Notes on Modeling POMDPs: Crites Elevator
Published:
In his PhD thesis, Crites & Barto (1998) analyzed the problem of controlling multiple different elevators and modeled the system as a multi-agent POMDP, noting both the extreme size of the state space β with 4 elevators in a 10-story building, on the order of $10^{22}$ states β as well as the effectiveness of deep-$Q$-learning techniques in attacking the problem.
In a simplified version of Critesβ elevator, consider a three story building where people may arrive at each floor, but only up to a maximum of 2 people per floor. This gives a much smaller state space of 27 states. We will consider a single elevator with 3 actions β visiting the 1st, 2nd, or 3rd floor. Upon taking action $a_i$, the number of people on that floor is fixed at zero for the next round, but arrivals may still occur at the other floors. The elevator experiences rewards in the form of a penalty for the total number of people waiting after each round.

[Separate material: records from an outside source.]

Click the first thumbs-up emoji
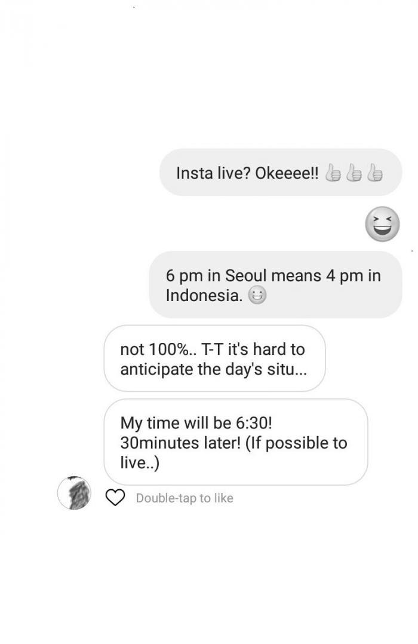 [x=333, y=173]
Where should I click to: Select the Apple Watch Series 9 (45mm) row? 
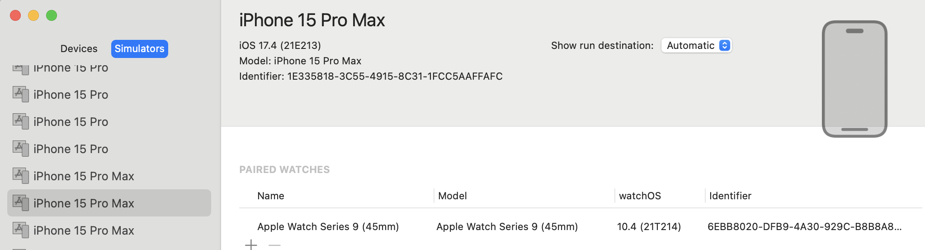[580, 226]
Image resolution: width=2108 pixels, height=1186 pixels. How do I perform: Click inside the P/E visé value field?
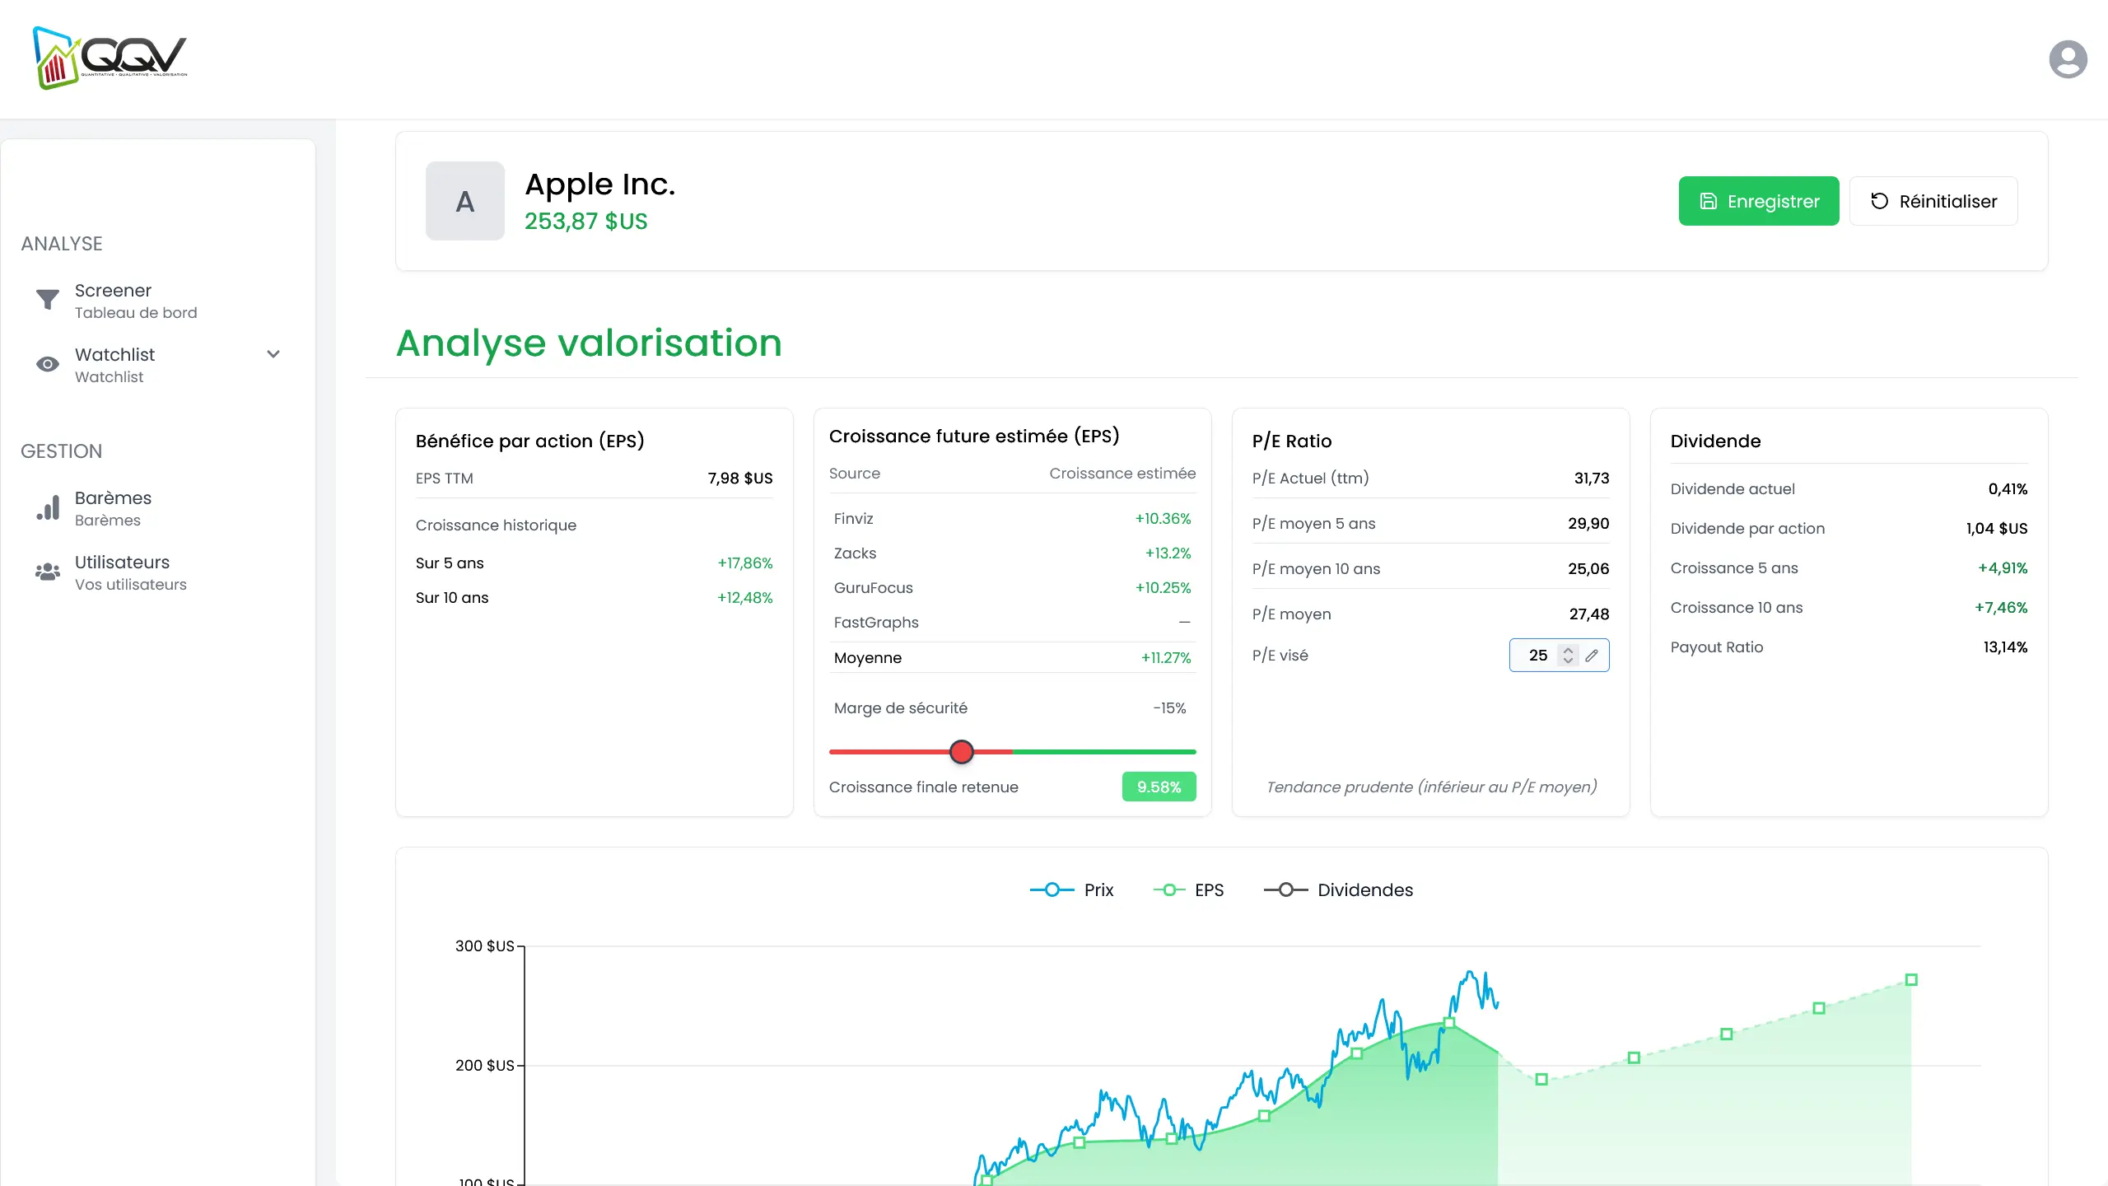[1538, 656]
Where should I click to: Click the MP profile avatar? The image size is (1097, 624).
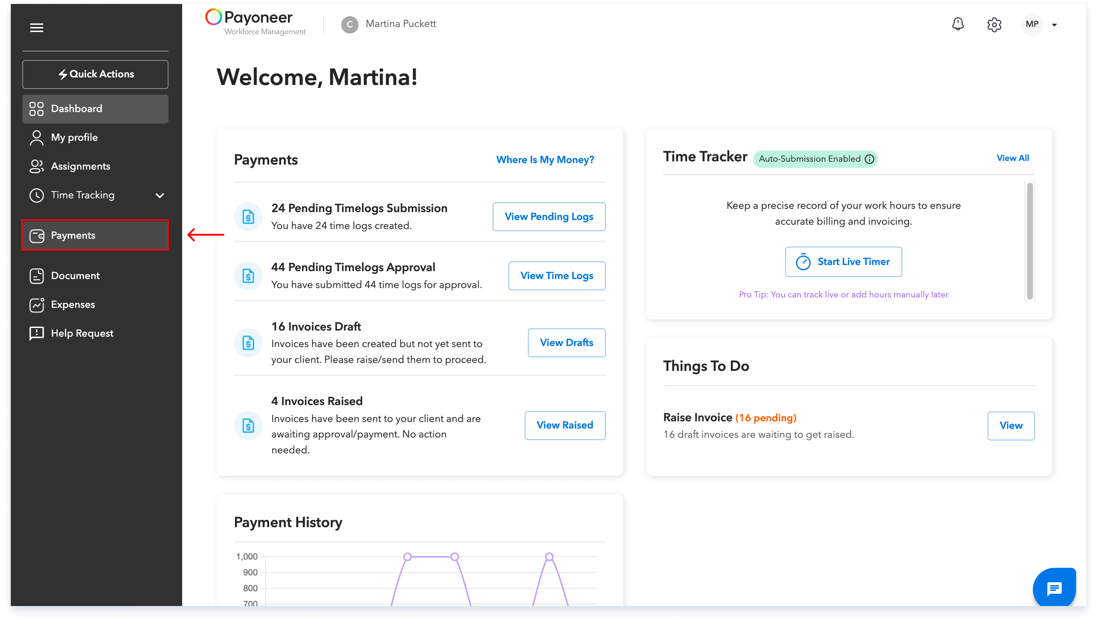1032,24
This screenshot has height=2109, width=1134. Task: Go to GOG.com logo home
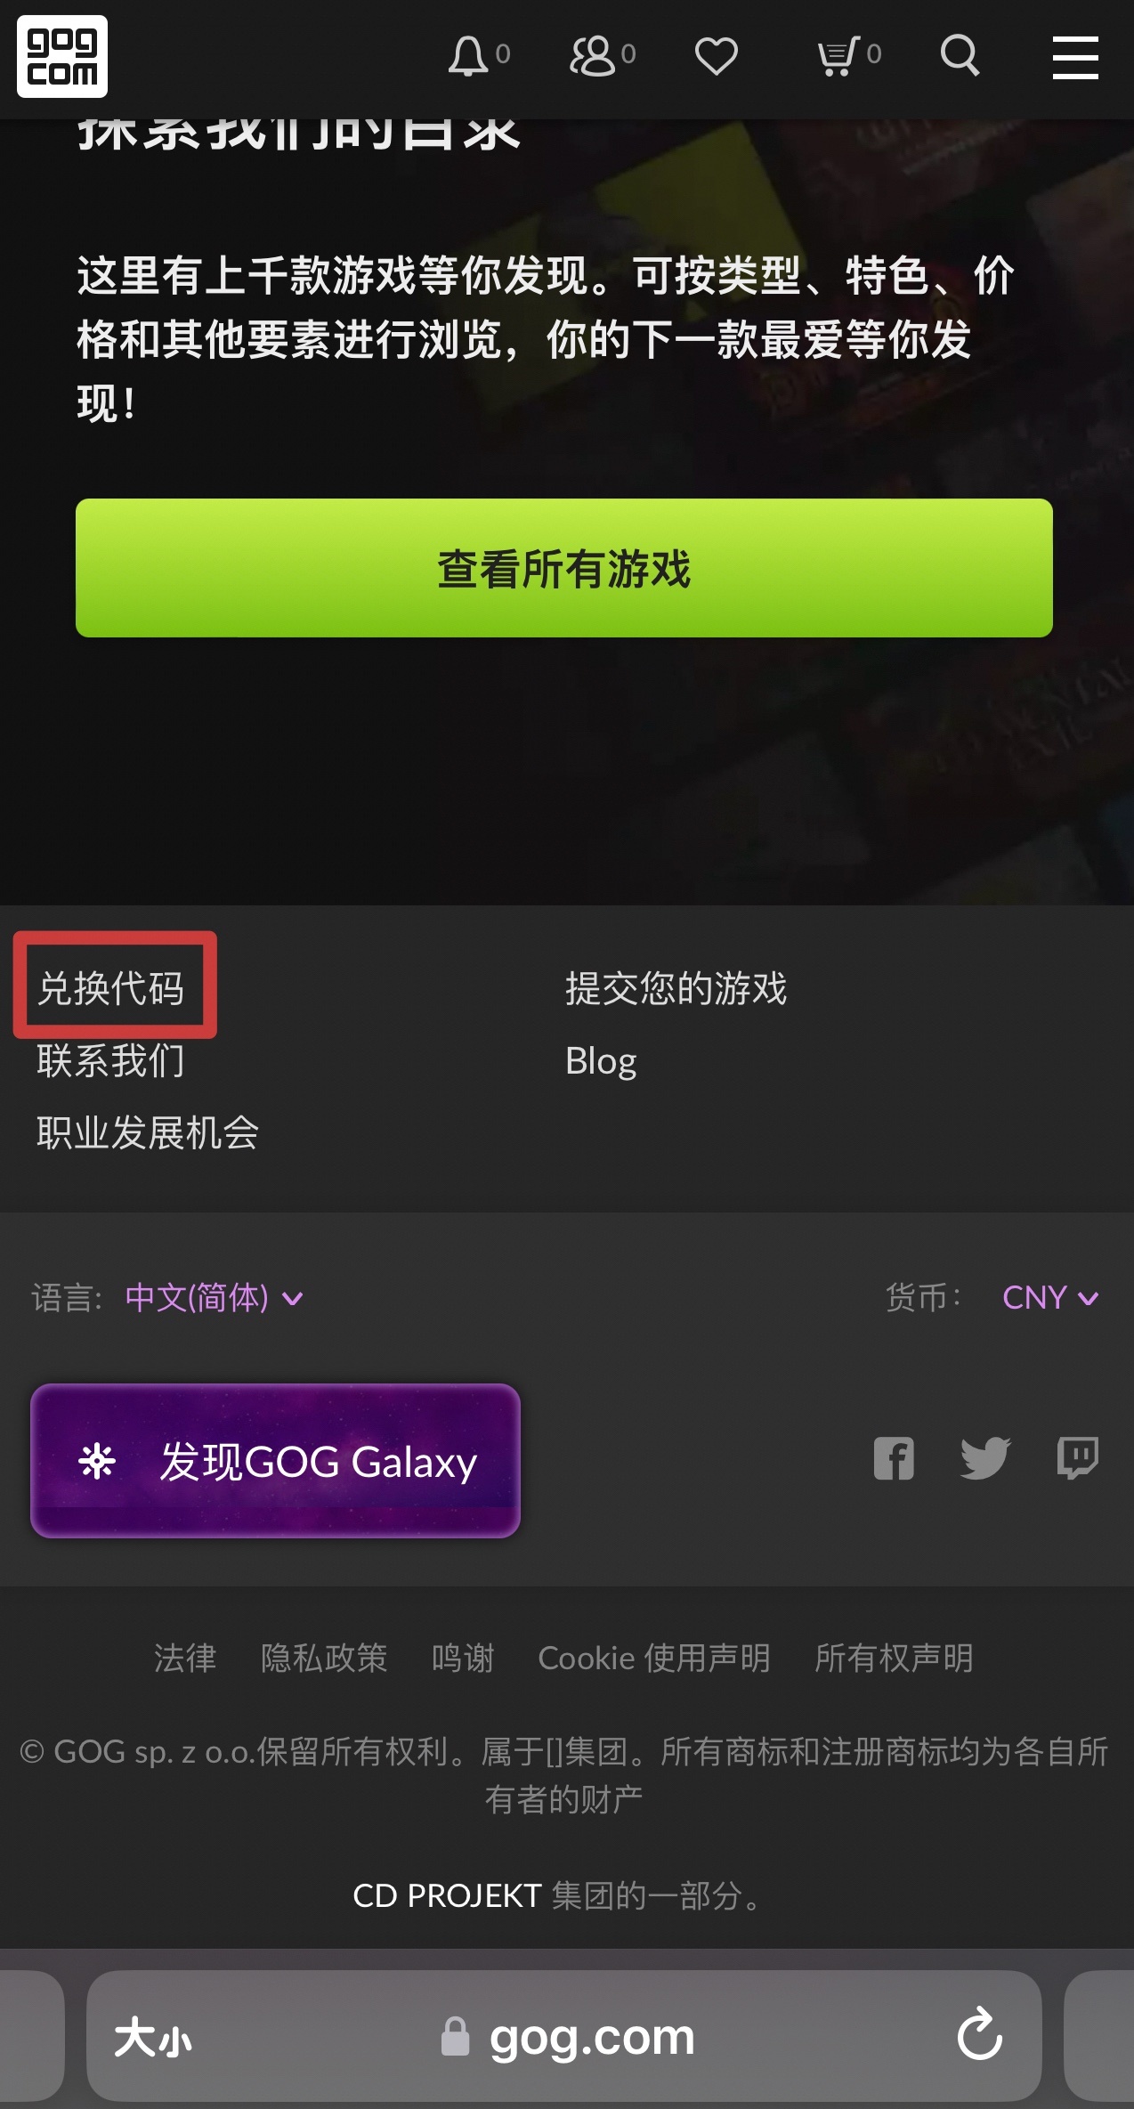(62, 56)
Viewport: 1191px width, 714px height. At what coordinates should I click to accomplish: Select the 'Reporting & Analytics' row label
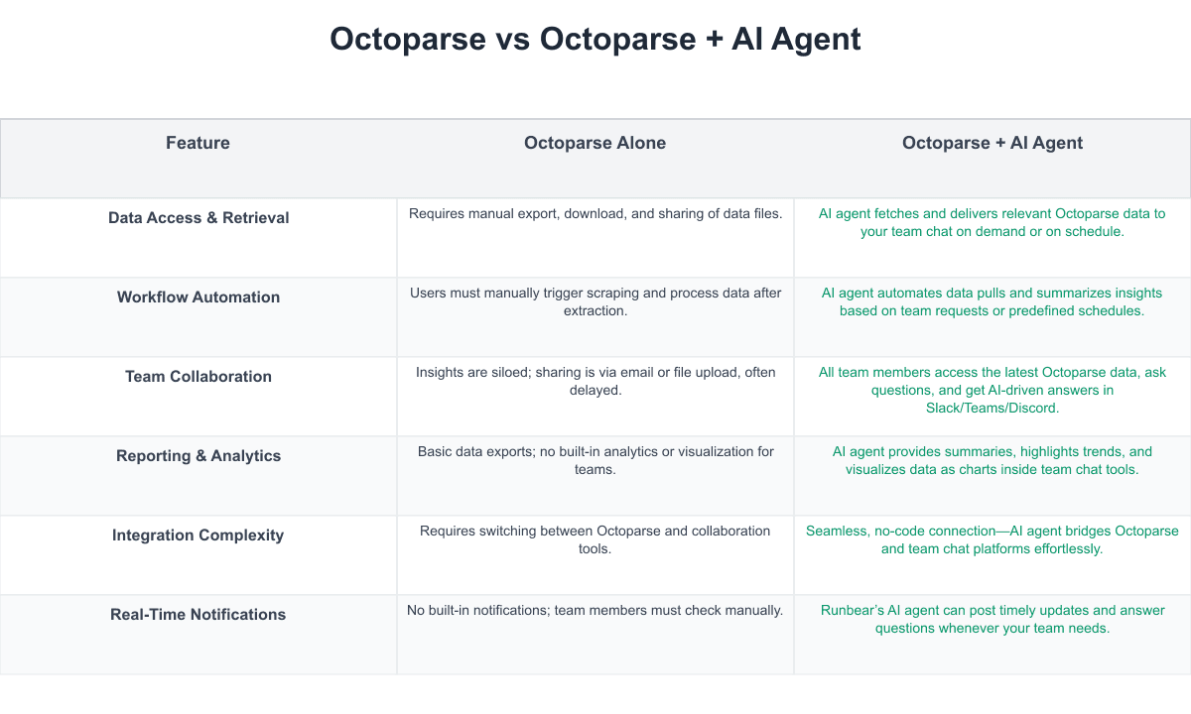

We impose partial observability following Crites & Barto (1998) by giving the elevator incomplete information as to the number of people at each floor. In particular, here the elevator is only informed as to which floor contains the most people in each state β if the states have equal numbers of people, they have equal probability of being observed.
In Figure 1 we visualize a 3D slice of the set of value functions for this example. We start with the policy which takes uniform actions in all observations β $p(a_i | o_j) = 1/3$. We then construct policies which agree on all but $o_1$: in blue are 1000 value functions from policies $\pi_i$ whose behavior on $o_1$ is taken from samples from the unit simplex in $\mathbb{R}^3$. At the corners, in red, purple, and brown, are three deterministic policies which always take $\pi(a_1|o_1) = 1, \pi(a_2|o_2) = 1, \pi(a_3|o_3) = 1$, respectively. Between the original flat policy and each of the deterministic we take interpolations of policies and map their value functions.
Here, we recover lines between the value functions.